Chavez used the isolation time in isolation to try designs she had never tried.
She said: “I have always wanted to use beadwork (Thunderbird).” “I think this is the time I will do it. I use small beads from 13 to 15. The larger the number, the smaller the beads.
LeJeune Chavez’s beaded cuffs feature the Santo Domingo Pueblo Thunderbird logo as a design element. She said: “I used beads of sizes 13 and 15 cut into small beads, and designed thunderbirds, clouds and dragonflies on both sides of the beaded cuffs.” The cuffs are traditional “smoke skin” deer skins.
Artists in Santo Domingo made traditional thunderbird necklaces from old battery boxes during the Great Depression and recorded records. Chavez uses a traditional palette of primary colors to string together her beads, with glass beads as small as a grain of kosher salt.
She said: “I remember making some small bracelets out of cotton thread and those big beads.” “I put them in a shoe box, went to the neighbor, and tried to sell them.”
When she was attending a boarding school in California, she continued marketing. She sold the work to the staff and the school museum.
After graduating from high school, Chavez got a job at the Santa Fe telephone company. Then it’s time to submit.

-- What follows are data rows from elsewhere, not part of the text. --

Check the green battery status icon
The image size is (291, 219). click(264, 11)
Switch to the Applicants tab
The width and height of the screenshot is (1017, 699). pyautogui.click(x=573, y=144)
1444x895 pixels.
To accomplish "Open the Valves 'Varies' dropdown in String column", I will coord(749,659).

She said: “I just decided to quit my job and make a living as a beadwork.” “That was 30 years ago.”
Her husband quit his job as a contractor to take a silver job. Chavez proposed the idea of combining the two art forms.

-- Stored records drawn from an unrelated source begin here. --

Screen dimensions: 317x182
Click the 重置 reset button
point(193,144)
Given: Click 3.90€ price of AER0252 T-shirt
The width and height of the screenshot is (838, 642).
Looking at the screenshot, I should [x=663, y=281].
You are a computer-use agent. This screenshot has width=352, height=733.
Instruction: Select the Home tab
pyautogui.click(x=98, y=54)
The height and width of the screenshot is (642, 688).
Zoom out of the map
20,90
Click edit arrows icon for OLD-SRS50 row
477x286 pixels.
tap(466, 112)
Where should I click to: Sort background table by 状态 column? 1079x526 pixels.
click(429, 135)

She called the pendant turquoise, which is surrounded by turquoise beads on the silver-covered bezel, called “silver beads.”
She said: “I like to call these our iconic works because no one is doing this kind of work.”
The beaded turquoise necklace pairs Chavez’s intricate patterns with a single Kingman turquoise stone.
She smiled and said: “My husband did stone cutting, so I touched a few drops on the stone.” This piece also includes a single jet frit and a movable ring, so it can be used as a pendant. She also added golden Swarovski crystal beads.
Chavez said: “I didn’t design my own design.” “I saw it in my mind, as if I was drawing a bead.”
Speaking of the end of the pandemic, she said: “At first I was a little shocked, everyone is like this.
“But because we are all self-employed artists, we are able to integrate into our daily work. This is our kind of therapy.
“I miss the visitors to Santa Fe,” she continued. “I miss our jewelry, touch and feel. But for now, this is the way we have to go.”